Это Артур на Таньку орёт.
– Интересно, да?
– А это… это кто там?
– А то сама не знаешь.
Танька не знает. Таньке страшно.
– Мы своё взяли, теперь он своё возьмёт…
Танька бежит за Артуром, только бы не обернуться, только бы не видеть то, непонятное, а то сейчас как поднимет окровавленную морду, как кинется за Танькой…
Вот теперь Танька заживёт.
Вот теперь. Когда у неё айфон есть, новее некуда, ни у кого нет, у Таньки есть, Танька ещё кулончик себе золотой прикупила, хоть человеком себя почувствовала. Ну и ещё много чего, толком не разобрала даже, ну это дома разберёт. Только надо, чтобы мамка-папка не видели, а то начнут приставать, откуда деньги, откуда… блин, от верблюда…

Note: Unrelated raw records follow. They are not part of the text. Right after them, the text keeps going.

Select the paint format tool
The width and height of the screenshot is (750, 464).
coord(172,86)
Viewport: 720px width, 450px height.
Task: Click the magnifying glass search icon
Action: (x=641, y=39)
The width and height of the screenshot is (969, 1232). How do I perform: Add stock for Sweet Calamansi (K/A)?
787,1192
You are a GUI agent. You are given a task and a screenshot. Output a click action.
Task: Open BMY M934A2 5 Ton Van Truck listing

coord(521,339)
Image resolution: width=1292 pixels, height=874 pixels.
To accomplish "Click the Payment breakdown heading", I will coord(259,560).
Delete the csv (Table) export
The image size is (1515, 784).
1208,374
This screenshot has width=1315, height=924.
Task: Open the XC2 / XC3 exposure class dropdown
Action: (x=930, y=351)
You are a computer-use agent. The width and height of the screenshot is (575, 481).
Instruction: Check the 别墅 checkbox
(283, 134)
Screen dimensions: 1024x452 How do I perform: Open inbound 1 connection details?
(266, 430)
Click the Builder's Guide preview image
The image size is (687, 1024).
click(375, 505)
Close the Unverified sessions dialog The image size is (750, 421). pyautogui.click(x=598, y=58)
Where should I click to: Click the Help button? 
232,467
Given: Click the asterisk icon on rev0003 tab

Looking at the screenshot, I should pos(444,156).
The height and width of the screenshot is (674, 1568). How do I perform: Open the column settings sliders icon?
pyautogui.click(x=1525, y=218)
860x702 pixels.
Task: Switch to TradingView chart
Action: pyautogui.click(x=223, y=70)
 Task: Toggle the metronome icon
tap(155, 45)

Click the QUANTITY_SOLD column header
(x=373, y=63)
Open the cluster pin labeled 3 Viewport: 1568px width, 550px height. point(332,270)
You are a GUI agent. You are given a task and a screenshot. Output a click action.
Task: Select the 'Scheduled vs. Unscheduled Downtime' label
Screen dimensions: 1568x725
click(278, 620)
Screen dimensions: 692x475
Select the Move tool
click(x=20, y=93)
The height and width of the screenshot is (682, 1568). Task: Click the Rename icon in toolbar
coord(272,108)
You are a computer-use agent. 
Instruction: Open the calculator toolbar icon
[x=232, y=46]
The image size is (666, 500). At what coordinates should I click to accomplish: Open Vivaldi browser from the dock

Совсем уже собралась домой Танька, тут Артур выходит, бледный какой-то, сам не свой, что за чёрт…
– Танюш… там это…
– Чего?
– Он тебя… видеть хочет.
– Кто он?
Артур фыркает.
– А то сама не знаешь…
Танька так и похолодела. Сам. Боязно так. Уж к директору в школе ходила, не так страшно было, а тут…
Идёт Танька. К двери, за которую никому заходить не велено.
– Ты чё? Так пошла, что ли?
– А чё?
– А то. В его времена, знаешь, девки так не ходили, в сороковых годах, ты уж не пугай старичка… Юбка до библейского места, блин, сиськи еле прикрыты… Чего ты там накупила, платье какое-нибудь надень, бусы там…
Боязно Таньке. В маленьком чёрном платье уже и не Танькой себя чувствует, а не пойми кем. И входит за Артуром в комнату с приспущенными шторами, оглядывается испуганно, вот-вот появится что-нибудь из тёмного угла…
Точно. Появляется. Вот он. Не как на фотках во всяких там учебниках, и не как ночью показался из темноты, а какой-то другой. Истлевший скелет, еле сохранивший человеческие черты. Пахнет от него так… вот так пахло, когда крыса под ванной сдохла, ещё три дня не могли найти, откуда воняет. И палёным чем-то подванивает. Ну да, где-то Танька слышала, тело его на костре сожгли.
И Артур потихоньку делает знаки, мол, терпи да помалкивай, нравится не нравится, спи, моя красавица. И этот Таньке руку целует, галантно так. Таньке никто ещё никогда руку не целовал. И говорит что-то. Хрипло так, невнятно, ну ещё бы он внятно говорил, горло у него уже сгнило всё, и на костре обуглилось.
Танька ничего не понимает, у Таньки выше двойки с минусом по немецкому и не было никогда. И Артур опять знаки делает, дескать, что там вообще понимать, киваешь и улыбаешься, и хорош… Главное, не стошниться за чайным столиком от трупного запаха.